INFORMATION PROVIDED Block Start
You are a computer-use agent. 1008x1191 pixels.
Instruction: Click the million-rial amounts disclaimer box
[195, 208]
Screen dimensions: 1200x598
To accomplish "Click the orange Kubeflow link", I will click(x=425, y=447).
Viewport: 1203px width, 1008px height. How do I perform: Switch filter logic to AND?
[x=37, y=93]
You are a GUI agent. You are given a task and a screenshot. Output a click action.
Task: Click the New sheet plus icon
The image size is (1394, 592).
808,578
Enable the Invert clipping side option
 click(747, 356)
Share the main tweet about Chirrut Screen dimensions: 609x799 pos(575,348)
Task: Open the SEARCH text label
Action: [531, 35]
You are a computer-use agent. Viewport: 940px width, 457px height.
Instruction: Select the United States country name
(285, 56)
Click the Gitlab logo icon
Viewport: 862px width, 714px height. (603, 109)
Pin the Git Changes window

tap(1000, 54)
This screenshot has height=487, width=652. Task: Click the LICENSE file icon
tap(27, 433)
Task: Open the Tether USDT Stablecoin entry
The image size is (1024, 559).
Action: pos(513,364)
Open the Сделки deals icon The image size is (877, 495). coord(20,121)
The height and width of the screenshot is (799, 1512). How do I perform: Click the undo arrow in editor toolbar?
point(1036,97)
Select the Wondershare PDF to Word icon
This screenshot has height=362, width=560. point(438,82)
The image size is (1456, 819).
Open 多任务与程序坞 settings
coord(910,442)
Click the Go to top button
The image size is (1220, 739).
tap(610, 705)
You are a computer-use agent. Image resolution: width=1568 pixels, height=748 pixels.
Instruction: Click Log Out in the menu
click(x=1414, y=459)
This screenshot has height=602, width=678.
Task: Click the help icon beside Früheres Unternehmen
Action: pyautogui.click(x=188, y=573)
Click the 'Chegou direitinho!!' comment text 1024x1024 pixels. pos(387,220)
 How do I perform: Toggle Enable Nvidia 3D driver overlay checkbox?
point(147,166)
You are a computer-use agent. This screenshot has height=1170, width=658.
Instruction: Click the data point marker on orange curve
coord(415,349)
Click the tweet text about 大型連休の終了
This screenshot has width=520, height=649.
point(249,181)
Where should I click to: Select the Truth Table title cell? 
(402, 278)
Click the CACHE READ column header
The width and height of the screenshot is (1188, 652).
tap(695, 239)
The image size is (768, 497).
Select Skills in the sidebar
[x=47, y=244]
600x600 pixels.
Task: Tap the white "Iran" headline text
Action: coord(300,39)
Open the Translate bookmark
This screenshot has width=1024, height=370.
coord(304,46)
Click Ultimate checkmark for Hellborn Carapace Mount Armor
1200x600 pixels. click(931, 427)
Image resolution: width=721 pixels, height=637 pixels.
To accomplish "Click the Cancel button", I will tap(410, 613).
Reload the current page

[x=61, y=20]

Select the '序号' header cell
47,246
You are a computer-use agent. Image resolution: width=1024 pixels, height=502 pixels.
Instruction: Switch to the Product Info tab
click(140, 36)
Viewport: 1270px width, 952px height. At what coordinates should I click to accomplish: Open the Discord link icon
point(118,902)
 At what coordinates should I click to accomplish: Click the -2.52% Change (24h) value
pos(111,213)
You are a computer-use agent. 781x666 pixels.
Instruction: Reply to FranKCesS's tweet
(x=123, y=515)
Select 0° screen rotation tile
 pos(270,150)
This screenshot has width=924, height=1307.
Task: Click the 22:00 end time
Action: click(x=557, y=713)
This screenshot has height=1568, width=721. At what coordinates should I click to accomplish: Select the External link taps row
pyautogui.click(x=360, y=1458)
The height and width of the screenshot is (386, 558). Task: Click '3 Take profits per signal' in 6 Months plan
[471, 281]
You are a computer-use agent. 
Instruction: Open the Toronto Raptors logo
INFORMATION PROVIDED Block End
Your answer must be the records themselves, output again exactly.

SOLUTION FOR THIS EXERCISE:
You are a computer-use agent. 1008x1191 pixels.
Instruction: Click the million-rial amounts disclaimer box
[195, 208]
Screen dimensions: 1200x598
To accomplish "Click the orange Kubeflow link", I will click(x=425, y=447).
Viewport: 1203px width, 1008px height. How do I perform: Switch filter logic to AND?
[x=37, y=93]
You are a GUI agent. You are given a task and a screenshot. Output a click action.
Task: Click the New sheet plus icon
The image size is (1394, 592).
808,578
Enable the Invert clipping side option
 click(747, 356)
Share the main tweet about Chirrut Screen dimensions: 609x799 pos(575,348)
Task: Open the SEARCH text label
Action: [531, 35]
You are a computer-use agent. Viewport: 940px width, 457px height.
Instruction: Select the United States country name
(285, 56)
Click the Gitlab logo icon
Viewport: 862px width, 714px height. (603, 109)
Pin the Git Changes window

tap(1000, 54)
This screenshot has height=487, width=652. Task: Click the LICENSE file icon
tap(27, 433)
Task: Open the Tether USDT Stablecoin entry
The image size is (1024, 559).
Action: pos(513,364)
Open the Сделки deals icon The image size is (877, 495). coord(20,121)
The height and width of the screenshot is (799, 1512). How do I perform: Click the undo arrow in editor toolbar?
point(1036,97)
Select the Wondershare PDF to Word icon
This screenshot has height=362, width=560. point(438,82)
The image size is (1456, 819).
Open 多任务与程序坞 settings
coord(910,442)
Click the Go to top button
The image size is (1220, 739).
tap(610, 705)
You are a computer-use agent. Image resolution: width=1568 pixels, height=748 pixels.
Instruction: Click Log Out in the menu
click(x=1414, y=459)
This screenshot has height=602, width=678.
Task: Click the help icon beside Früheres Unternehmen
Action: pyautogui.click(x=188, y=573)
Click the 'Chegou direitinho!!' comment text 1024x1024 pixels. pos(387,220)
 How do I perform: Toggle Enable Nvidia 3D driver overlay checkbox?
point(147,166)
You are a computer-use agent. This screenshot has height=1170, width=658.
Instruction: Click the data point marker on orange curve
coord(415,349)
Click the tweet text about 大型連休の終了
This screenshot has width=520, height=649.
point(249,181)
Where should I click to: Select the Truth Table title cell? 
(402, 278)
Click the CACHE READ column header
The width and height of the screenshot is (1188, 652).
tap(695, 239)
The image size is (768, 497).
Select Skills in the sidebar
[x=47, y=244]
600x600 pixels.
Task: Tap the white "Iran" headline text
Action: coord(300,39)
Open the Translate bookmark
This screenshot has width=1024, height=370.
coord(304,46)
Click Ultimate checkmark for Hellborn Carapace Mount Armor
1200x600 pixels. click(931, 427)
Image resolution: width=721 pixels, height=637 pixels.
To accomplish "Click the Cancel button", I will tap(410, 613).
Reload the current page

[x=61, y=20]

Select the '序号' header cell
47,246
You are a computer-use agent. Image resolution: width=1024 pixels, height=502 pixels.
Instruction: Switch to the Product Info tab
click(140, 36)
Viewport: 1270px width, 952px height. At what coordinates should I click to accomplish: Open the Discord link icon
point(118,902)
 At what coordinates should I click to accomplish: Click the -2.52% Change (24h) value
pos(111,213)
You are a computer-use agent. 781x666 pixels.
Instruction: Reply to FranKCesS's tweet
(x=123, y=515)
Select 0° screen rotation tile
 pos(270,150)
This screenshot has width=924, height=1307.
Task: Click the 22:00 end time
Action: click(x=557, y=713)
This screenshot has height=1568, width=721. At what coordinates should I click to accomplish: Select the External link taps row
pyautogui.click(x=360, y=1458)
The height and width of the screenshot is (386, 558). Task: Click '3 Take profits per signal' in 6 Months plan
[471, 281]
You are a computer-use agent. 
Instruction: Open the Toronto Raptors logo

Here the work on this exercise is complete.